Sunday 30 August 2009

Then I fell

I can hardly drag my foot up the stairs. It isn't the foot, it's the muscle in the left calf that won't engage and hold in place in order for me to lift the foot. I can slide the foot and going down stairs is easy if I edge it to the end of each step and then kind of throw it over. But to raise the foot even a fraction I need to grab the muscle of the upper thigh, supporting or more like cradling the knee joint as well and hoist it up. Once the foot touches new ground I can sway forward through the hip joint, then hoist myself up using arm strength and a good deal of hand pressure on the bannisters and rock myself into place, lowering down on the outbreath.

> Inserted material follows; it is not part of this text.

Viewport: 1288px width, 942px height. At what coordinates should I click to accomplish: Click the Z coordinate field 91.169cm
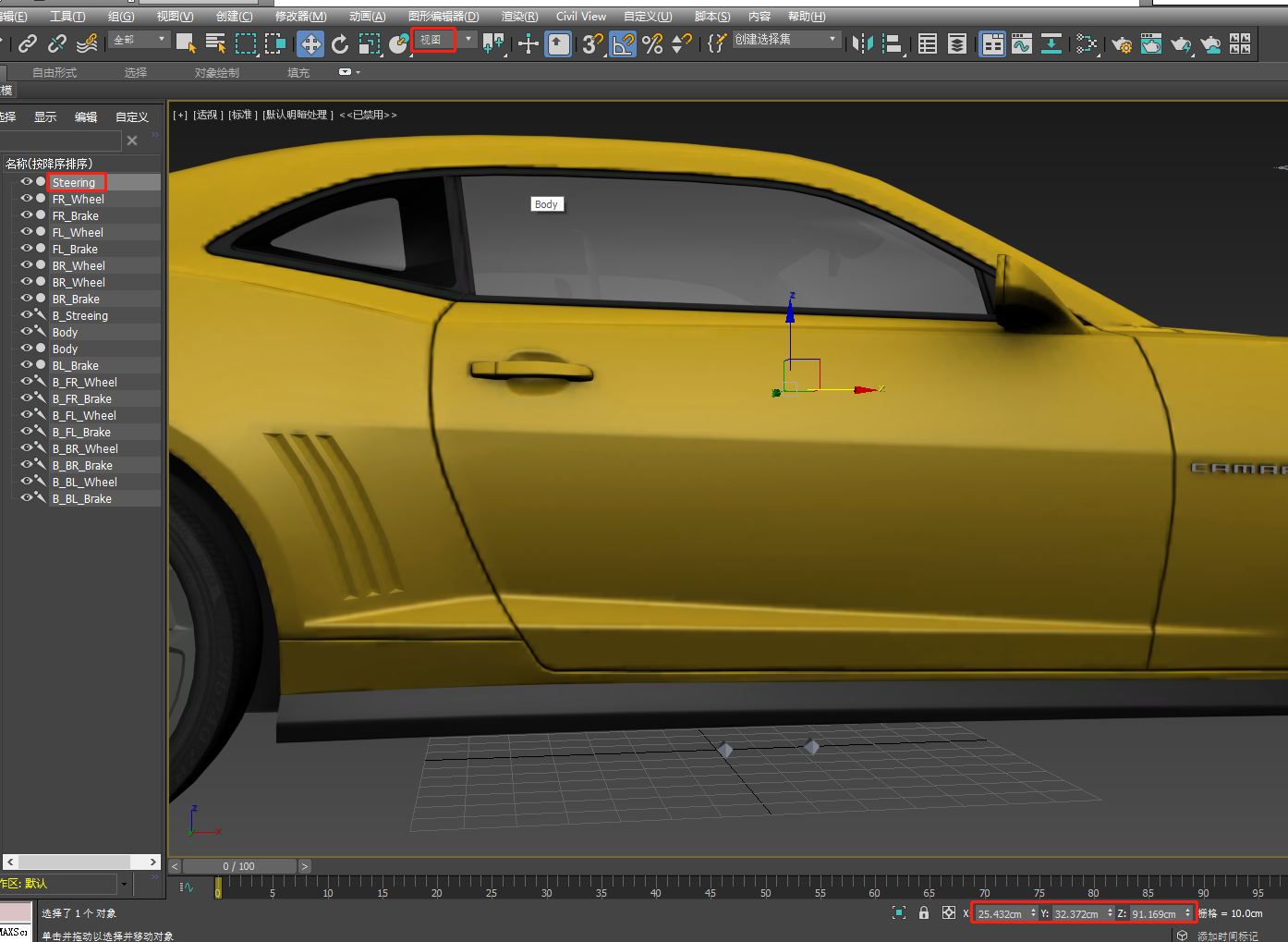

Than again I need to raise up and let fall back down the leg and it's dangling foot in order that a further placement becomes possible. Thinking through this manoever as I am doing it makes of the usual rotary a series of planes that come up against one another but never actually bend into the on-going trigger-release of walking. The overlong stoppages make it doubly exhausting to generate the momentum in order to get going once again. Consequeently my upper back and chest seem to seize up quite regularly. My neck is taught from straining forward and the muscles in the back of my neck are churning over on themselves into a thick rubbery mass. On my brow there is sweat. I begin to laugh at myself. Yesterday I was skating over smooth ice at incredible speed with my niece to the sound of chart hits. There was an old man dressed impecably in a dark blue velvet suit and a white bow tie teaching ballroom dancing on ice to a woman. Than I fell.